Exploring Task-Level Optimal Prompts for Visual In-Context Learning
Yan Zhu, Huan Ma, Changqing Zhang

TL;DR
This paper proposes a task-level prompting approach for Visual In-Context Learning that significantly reduces prompt search costs while maintaining near-optimal performance, addressing a key computational challenge in deploying VICL.
Contribution
It introduces the insight that most test samples share the same optimal prompts and develops two efficient task-level prompt search strategies to improve VICL deployment.
Findings
Task-level prompts achieve similar performance to sample-specific prompts.
Proposed strategies significantly reduce prompt search time.

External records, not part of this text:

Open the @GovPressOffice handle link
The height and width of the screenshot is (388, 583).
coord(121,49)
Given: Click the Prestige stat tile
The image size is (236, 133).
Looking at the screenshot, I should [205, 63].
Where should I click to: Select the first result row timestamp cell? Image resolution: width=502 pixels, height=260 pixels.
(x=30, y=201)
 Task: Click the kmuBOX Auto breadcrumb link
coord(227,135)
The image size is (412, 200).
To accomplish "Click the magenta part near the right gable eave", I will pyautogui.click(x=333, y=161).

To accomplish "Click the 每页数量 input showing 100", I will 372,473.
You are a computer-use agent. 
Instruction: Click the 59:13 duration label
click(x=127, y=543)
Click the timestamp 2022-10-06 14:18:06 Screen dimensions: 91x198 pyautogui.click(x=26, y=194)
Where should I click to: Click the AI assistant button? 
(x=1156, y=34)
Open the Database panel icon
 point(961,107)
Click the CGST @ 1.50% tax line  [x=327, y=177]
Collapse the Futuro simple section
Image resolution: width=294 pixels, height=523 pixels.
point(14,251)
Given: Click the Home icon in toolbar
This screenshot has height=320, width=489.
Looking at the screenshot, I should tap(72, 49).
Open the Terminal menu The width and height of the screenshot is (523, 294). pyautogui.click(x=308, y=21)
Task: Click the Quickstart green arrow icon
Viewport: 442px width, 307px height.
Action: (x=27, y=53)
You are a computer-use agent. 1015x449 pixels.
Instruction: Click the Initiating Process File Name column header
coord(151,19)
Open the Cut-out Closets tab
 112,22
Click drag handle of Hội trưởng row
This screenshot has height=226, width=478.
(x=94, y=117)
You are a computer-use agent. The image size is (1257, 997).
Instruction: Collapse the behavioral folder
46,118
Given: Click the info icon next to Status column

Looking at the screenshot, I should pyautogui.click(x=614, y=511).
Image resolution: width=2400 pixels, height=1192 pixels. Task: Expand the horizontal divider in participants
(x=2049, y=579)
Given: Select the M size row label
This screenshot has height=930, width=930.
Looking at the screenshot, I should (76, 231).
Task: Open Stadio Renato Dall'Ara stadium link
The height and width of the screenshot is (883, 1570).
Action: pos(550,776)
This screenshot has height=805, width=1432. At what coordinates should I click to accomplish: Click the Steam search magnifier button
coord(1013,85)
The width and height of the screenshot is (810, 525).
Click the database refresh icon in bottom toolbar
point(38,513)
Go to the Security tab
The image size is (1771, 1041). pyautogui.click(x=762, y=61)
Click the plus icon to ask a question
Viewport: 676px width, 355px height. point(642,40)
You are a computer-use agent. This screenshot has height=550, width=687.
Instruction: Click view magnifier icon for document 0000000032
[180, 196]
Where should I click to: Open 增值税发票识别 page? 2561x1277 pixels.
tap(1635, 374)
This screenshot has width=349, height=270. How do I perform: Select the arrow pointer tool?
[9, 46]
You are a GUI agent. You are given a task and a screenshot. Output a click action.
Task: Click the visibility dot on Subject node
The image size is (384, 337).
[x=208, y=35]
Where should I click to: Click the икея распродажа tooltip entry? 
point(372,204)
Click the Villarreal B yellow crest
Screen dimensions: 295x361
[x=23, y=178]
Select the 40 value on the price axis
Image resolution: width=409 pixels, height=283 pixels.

Method reaches near-optimal VICL performance with minimal cost.
Abstract
With the development of Vision Foundation Models (VFMs) in recent years, Visual In-Context Learning (VICL) has become a better choice compared to modifying models in most scenarios. Different from retraining or fine-tuning model, VICL does not require modifications to the model's weights or architecture, and only needs a prompt with demonstrations to teach VFM how to solve tasks. Currently, significant computational cost for finding optimal prompts for every test sample hinders the deployment of VICL, as determining which demonstrations to use for constructing prompts is very costly. In this paper, however, we find a counterintuitive phenomenon that most test samples actually achieve optimal performance under the same prompts, and searching for sample-level prompts only costs more time but results in completely identical prompts. Therefore, we propose task-level prompting to reduce the…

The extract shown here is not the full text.